— Start of Supplied text —

October-November 1999

  • City plans traffic restricted area for Broadgate
  • Another fatality - read this message from Gary Cummins, Borough Co-ordinator.
  • New Strategy Document
  • The London Triathlon
  • Exclusive Lee Hurst interview
  • £25
    average fine handed out by courts for
    footpath cycling

    £250
    average fine handed out by courts for
    causing death by careless or dangerous driving


    top | East London Cyclist
    City plans traffic restricted area for Broadgate
    The City of London, along with Islington, Tower Hamlets and Hackney have supplied Wheelers with details of proposals for a series of road closures between City Road and Spitalfields, and sought our comments. The scheme is intended to discourage through traffic, and thereby improve the environment within the area bounded by Worship Street, Norton Folgate/Bishopsgate, Broadgate Developement, South Place and Finsbury Pavement/City Road. All the road closures will have exemptions for pedal cycles, and the one-way section of (one-way working) at the eastern end of Worship Street will incorporate a contra-flow cycle lane. Other service traffic will be able to enter the area, but by only two points, one at South Place and the other at Norton Folgate. Restrictions will initially be in the form of plastic barriers and when fine tuning of the scheme has been completed more permanent solutions will be put in place.

    This is a highly enlightened scheme for the City and boroughs to propose. We will be endorsing the project in full.


    top | East London Cyclist
    Another Fatality
    As this copy of the newsletter was being put together, another cyclist has been killed on the streets of Tower Hamlets, few details yet, but the fatality occured at the junction of Mile End Road and Burdett Road on Friday, 24 September.

— End of Supplied text —
— Start of Dataset extract —

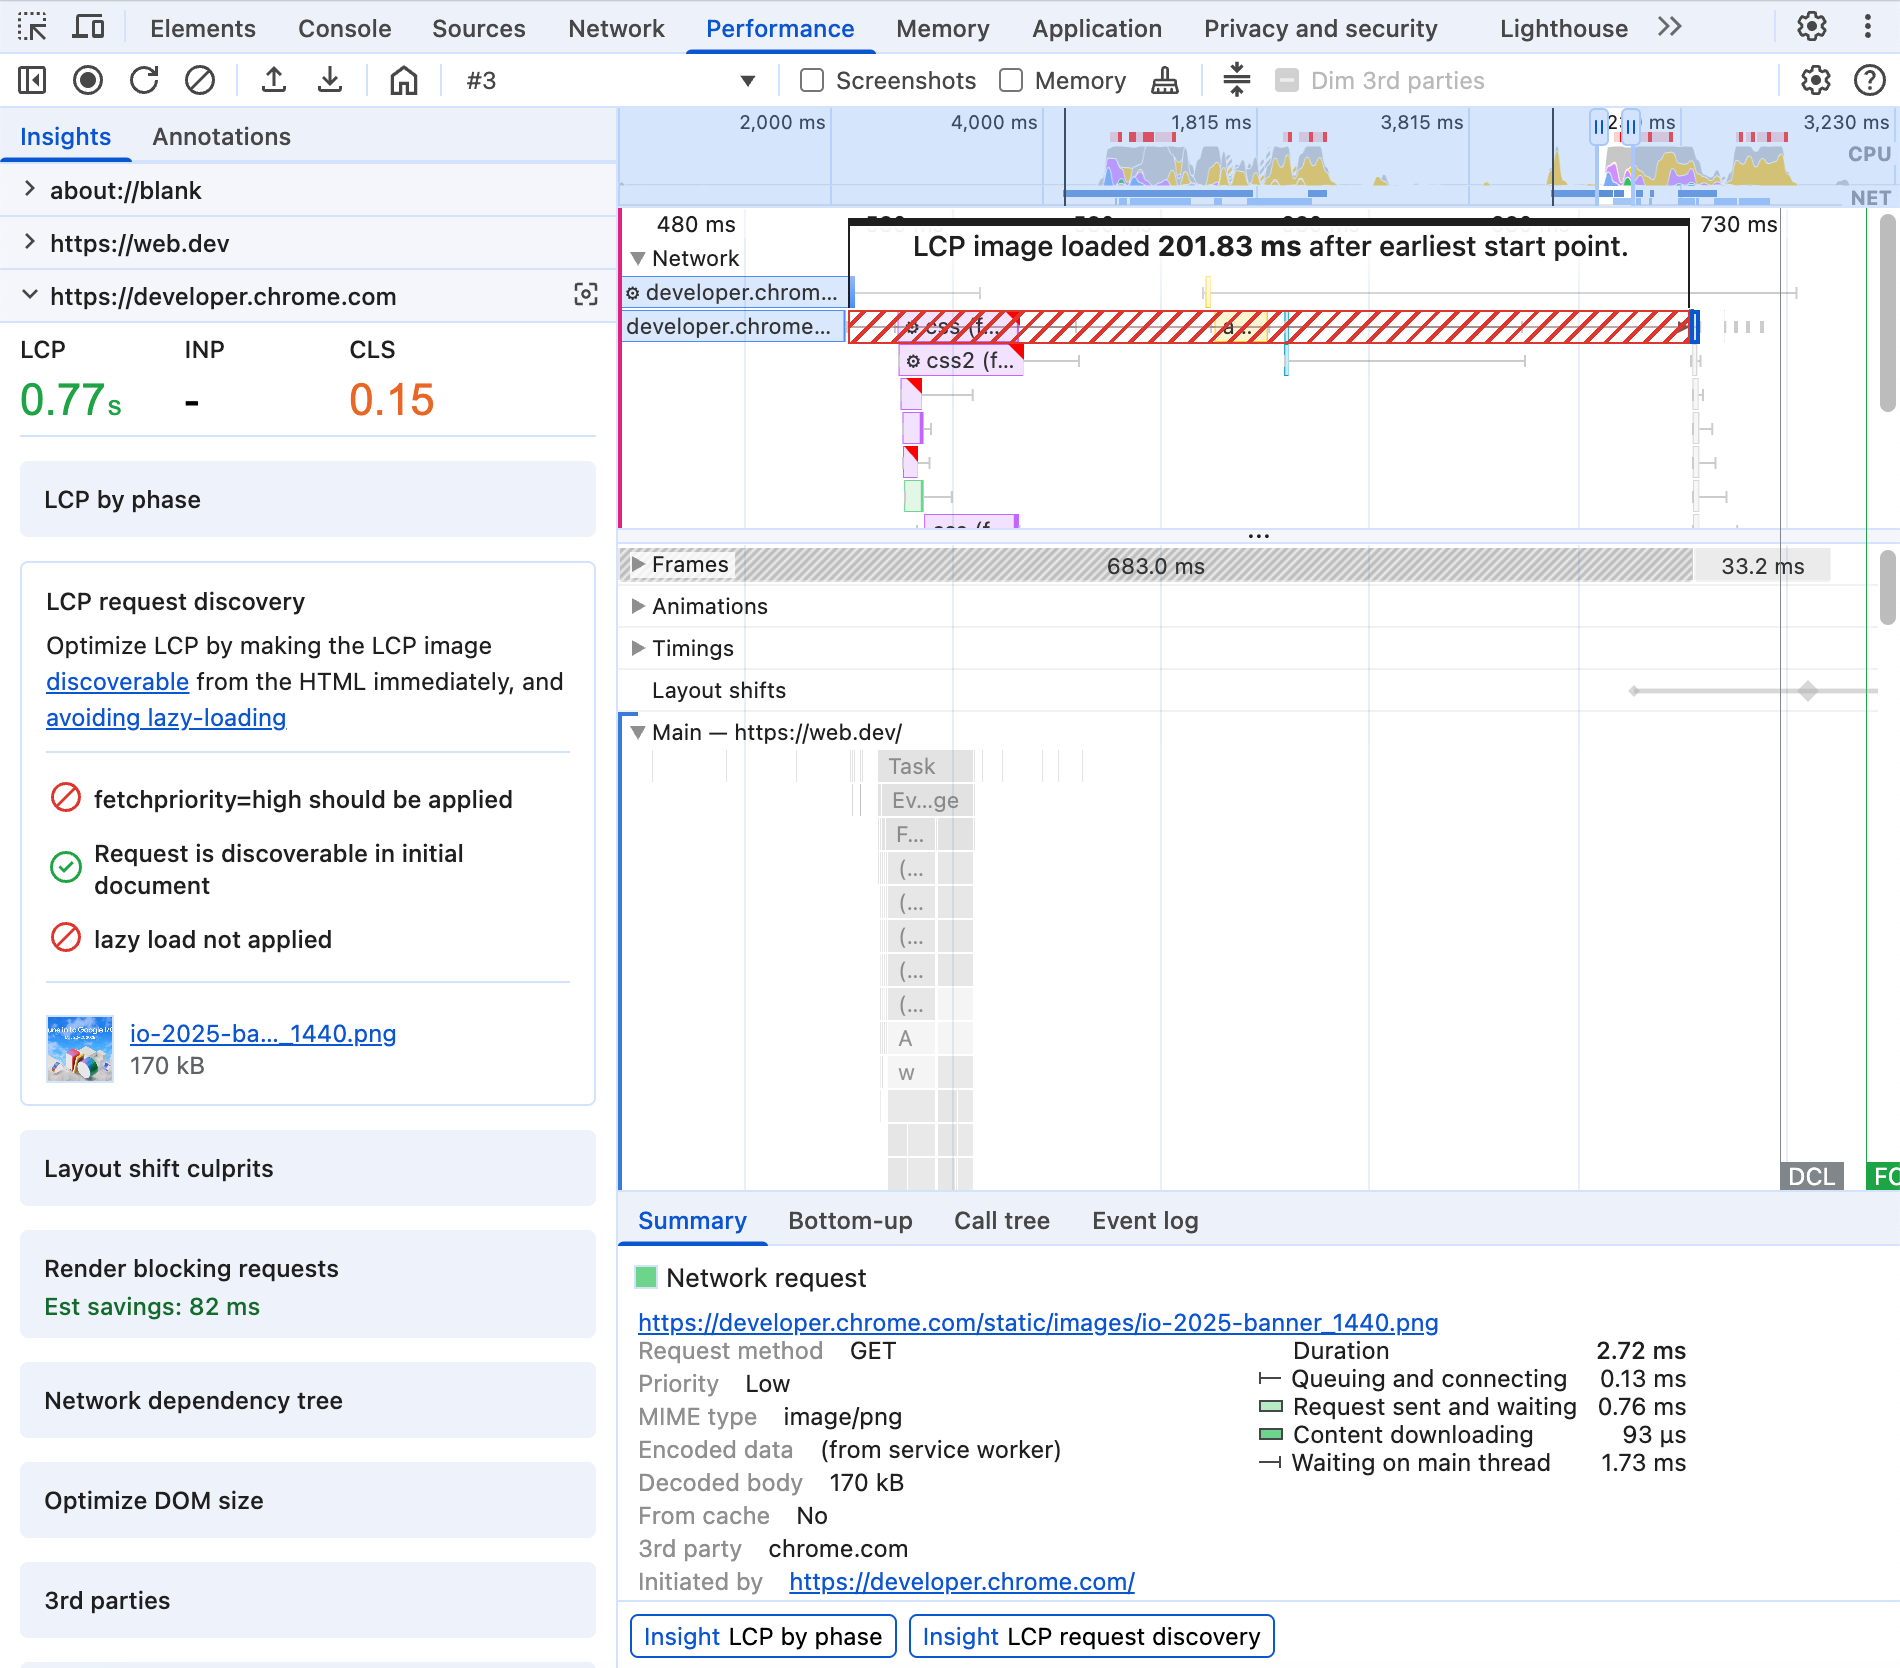
Task: Toggle the Dim 3rd parties option
Action: [x=1288, y=81]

— End of Dataset extract —

### Set exercise
Print the passage from the East London Cyclist newsletter word for word, starting at "October-November 1999" and ending after "Cummins, Borough Co-ordinator.". The data plays no part in what follows.

### Full answer
October-November 1999

  • City plans traffic restricted area for Broadgate
  • Another fatality - read this message from Gary Cummins, Borough Co-ordinator.